As you know,regular expression is very import in text processing.I had never noticed the “link break” in the regular expression.when i matched my “multiple line” regular expression against the string,i found that the line break in both the regular expression and the string to match will affect the match result.below is the detail.
PCRE(Perl-Compatible Regular Expression) for example,let’s take a close look at two special pattern modifier,below is the explanation from php manual document for both PCRE_MULTILINE and PCRE_DOTALL modifier:
- m (PCRE_MULTILINE)
- By default, PCRE treats the subject string as consisting of a single “line” of characters (even if it actually contains several newlines). The “start of line” metacharacter (^) matches only at the start of the string, while the “end of line” metacharacter ($) matches only at the end of the string, or before a terminating newline (unless D modifier is set). This is the same as Perl. When this modifier is set, the “start of line” and “end of line” constructs match immediately following or immediately before any newline in the subject string, respectively, as well as at the very start and end. This is equivalent to Perl’s /m modifier. If there are no “\n” characters in a subject string, or no occurrences of ^ or $ in a pattern, setting this modifier has no effect.
- s (PCRE_DOTALL)
- If this modifier is set, a dot metacharacter in the pattern matches all characters, including newlines. Without it, newlines are excluded. This modifier is equivalent to Perl’s /s modifier. A negative class such as [^a] always matches a newline character, independent of the setting of this modifier.

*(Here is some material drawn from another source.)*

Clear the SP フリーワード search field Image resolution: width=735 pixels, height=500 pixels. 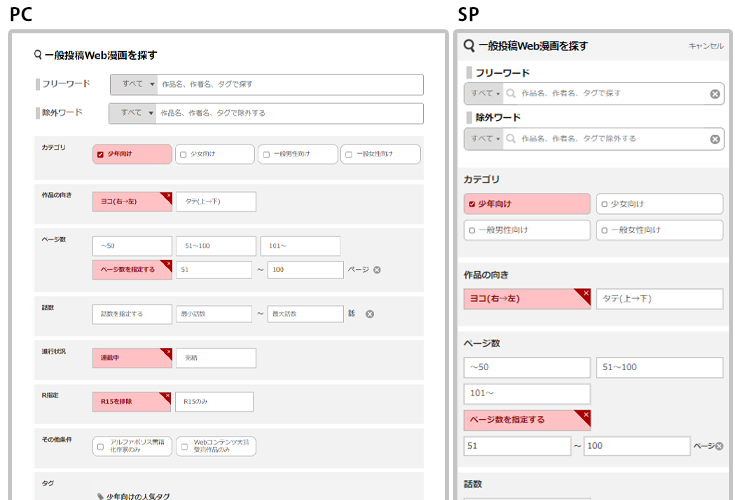[x=714, y=94]
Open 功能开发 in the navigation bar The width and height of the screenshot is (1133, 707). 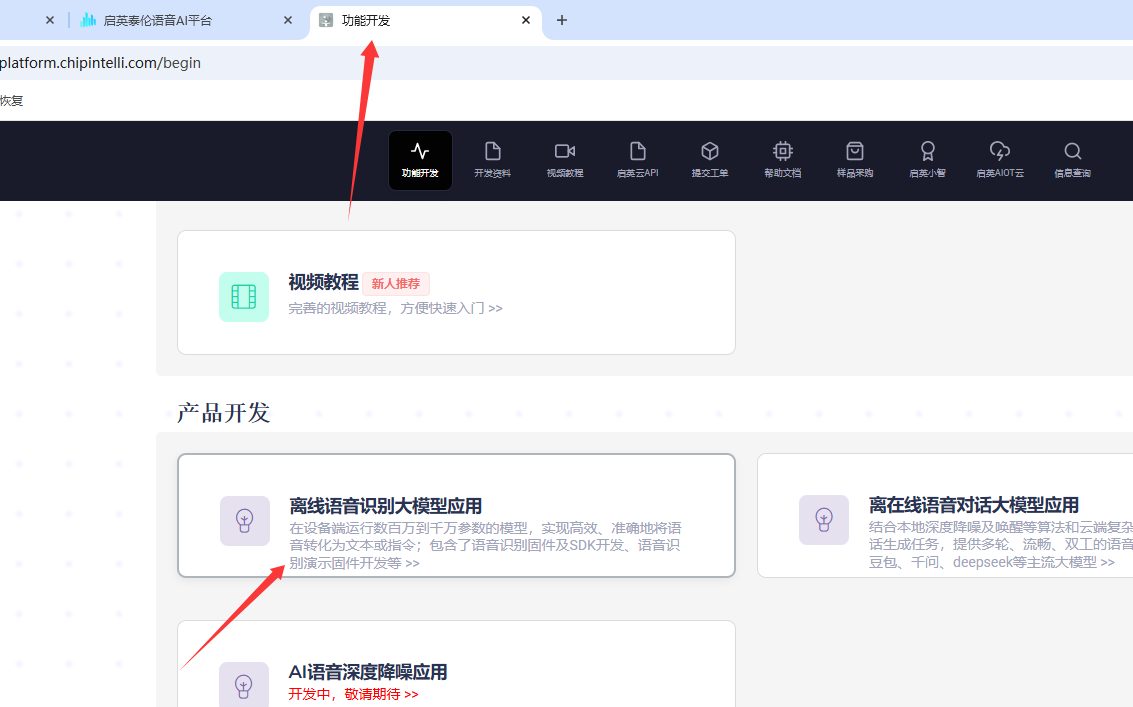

so regular expression can match multiple line string and it will be affected by m and s pattern modifier.we do not need to define a regular expression in multiple line like this,thought it’s ok in syntax:
$pattern = “/\| Domain: .*$domainstr.*
\| Expired domain: .*
\| Ip: \d+\.\d+\.\d+\.\d+
\| UserName: .*
\| PassWord: .*
/”;
however,we can rewrite it in this way:
$pattern = “/\| Domain: .*$domainstr.*(\r)?\n(\| Expired domain: .*?(\r)?\n)?\| Ip: \d+\.\d+\.\d+\.\d+(\s\(n\))?(\r)?\n(\| HasCgi: y(\r)?\n)?\| UserName: .*(\r)?\n\| PassWord: .*/i”;
The line break depends on system.so it will affect the match result.so we need to pay more attention when define the regular expression.